Fundraiser will make a difference for children with diabetes
A fundraiser which helps send Southwest kids to Diabetes Camp was formally kicked off at the Swift Current Pharmasave this past Thursday.
Pharmasave’s Blue Circle Campaign runs for the entire month of November, and the fundraising initiative was ceremonially launched by Swift Current Mayor Denis Perrault buying the first Blue Circle. November is Diabetes Awareness Month, so Pharmasave is selling $2 Blue Circles until November 30 in support of an initiative to send youngsters to Saskatchewan Children’s Camp operated by Diabetes Canada.
“Every $2 counts. Every single donation adds up, and pretty soon you have a whole bunch of money that’s available to send a whole bunch of kids to camp,” explained Jahnaya Mann, store operator at the Swift Current Pharmasave.
She noted they are aiming to sell $6,000 worth of Blue Circles and surpass the total raised by another prairie Pharmasave location last year.
Diabetes Canada points out their actual cost per camper for a week at D-camp is $3,000, so subsidies and fundraisers play a big role in helping send kids to camp.
“It’s very cost prohibitive for people that already have a lot of costs in their life just to handle and manage the disease. So it’s one way that we can just bring a little bit of extra joy and help them experience the things that they should get to experience as children,” Mann added.
Swift Current’s Jonas Schultz, who has attended Saskatchewan’s Diabetes Camp at Christopher Lake north of Prince Albert for the past two summers, attended the kick off event with his mother Cindy Schultz to share the importance of the camp.
“It was an opportunity for him to be able to be just like every other kid,” Cindy Schultz said.
“Because every child there has type 1 diabetes, and most of the councillors do as well, it really gives them the community that they need because there’s little stations that they have at everything that they do that has low treatments and has monitors for them to be able to check.”
Jonas was six-year-old when he was diagnosed with Type 1 diabetes, and his four and a half year journey with diabetes has been a constant effort of carb counting, watching what he eats, blood testing and insulin doses.
She pointed out that it is often concerning for parents to send their children on outings because of the attention needed to monitor their blood sugars.
“It can be terrifying when you first send your kid somewhere because you don’t know if he’s going to be safe there,” she said. “During the night, during the day, we have to be constantly vigilant.”
Jonas said he enjoyed meeting children who also have diabetes.
“I have one (friend) here who lives in Swift Current who I just met this year.
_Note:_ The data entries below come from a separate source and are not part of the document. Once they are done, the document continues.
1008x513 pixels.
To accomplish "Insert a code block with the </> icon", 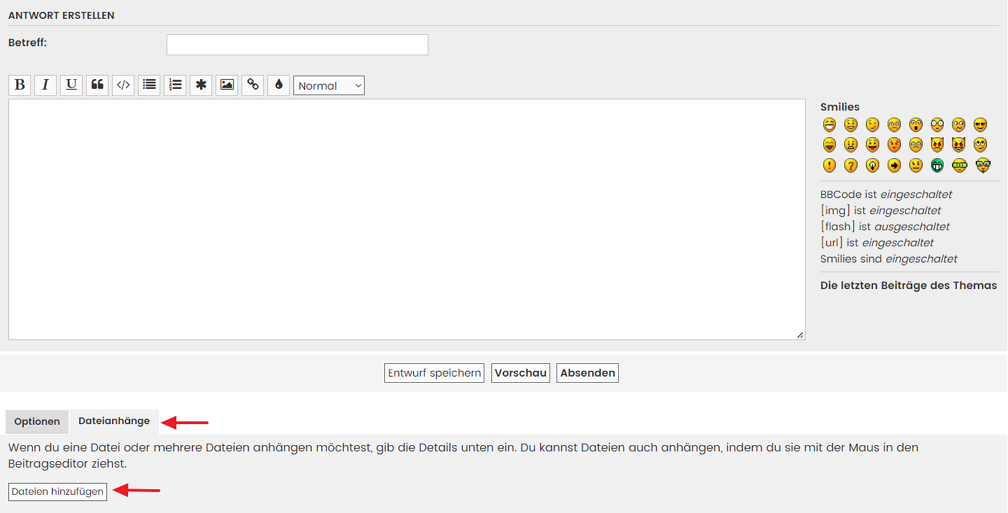I will (123, 85).
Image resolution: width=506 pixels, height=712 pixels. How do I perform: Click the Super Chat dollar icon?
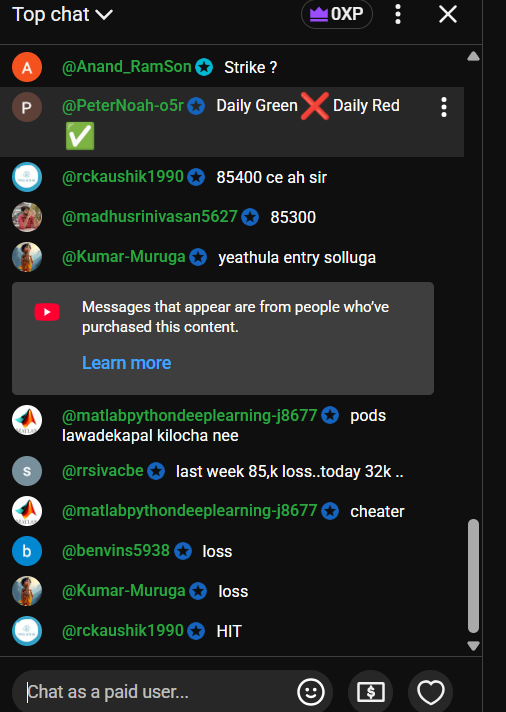pos(371,692)
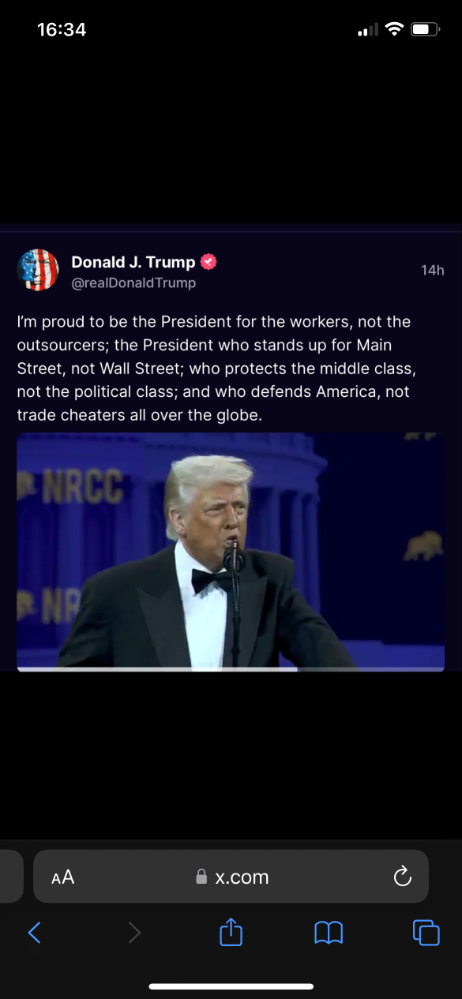Tap the Safari forward chevron
This screenshot has height=999, width=462.
pos(134,933)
He was in my cabin, and we were probably the silliest ones.”
“It’s pretty much like a normal camp, but they just have little stations set up around the camp. Like during big games that we play, there’ll be little stations set up with juice boxes, rockets and testing kits.”
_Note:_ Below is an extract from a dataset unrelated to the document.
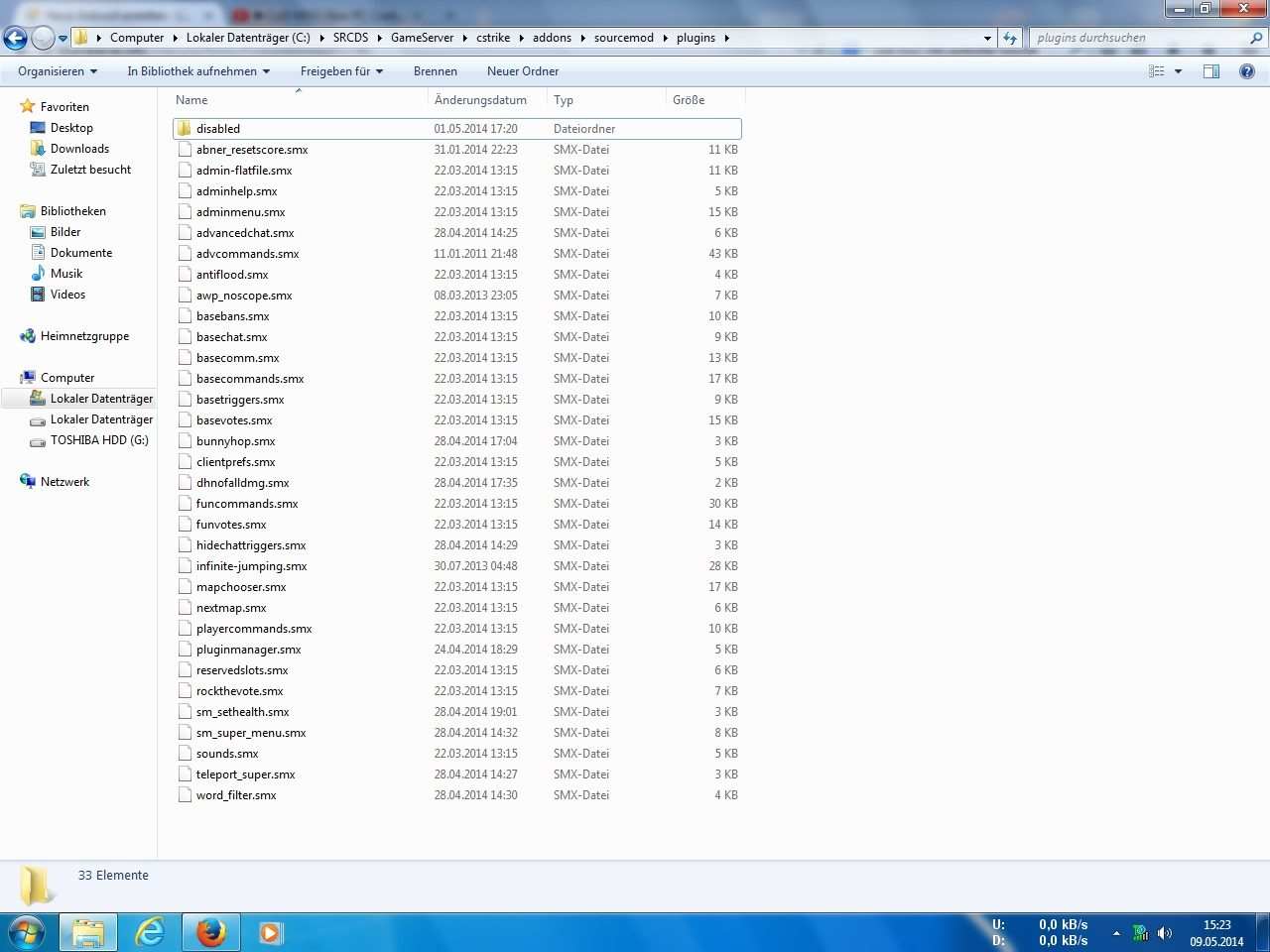Change view using the view icon
The height and width of the screenshot is (952, 1270).
1157,71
Mayor Perrault, who was diagnosed with Type 1 diabetes on June 1, 1995, at the age of 17, said there is never a day off for a diabetic.
“Since that time, its 8,517 days without a day off as far as testing…and about 60,000 test strips and about tens of thousands of needles.”
Individuals wishing to support the Blue Circle Campaign can make a donation at Swift Current’s Pharmasave. People can also support Diabetes Canada during Diabetes Awareness Month by making a donation at 1-800-BANTING (226-8464) or online at diabetes. ca/donate.
Swift Current Mayor Denis Perrault helped kick off the Blue Circle Campaign at the Swift Current Pharmasave location on November 1. Assisting with the campaign launch event were Leah Perrault, Jonas Schultz, Cindy Schultz, Jahnaya Mann and Shar Nickol.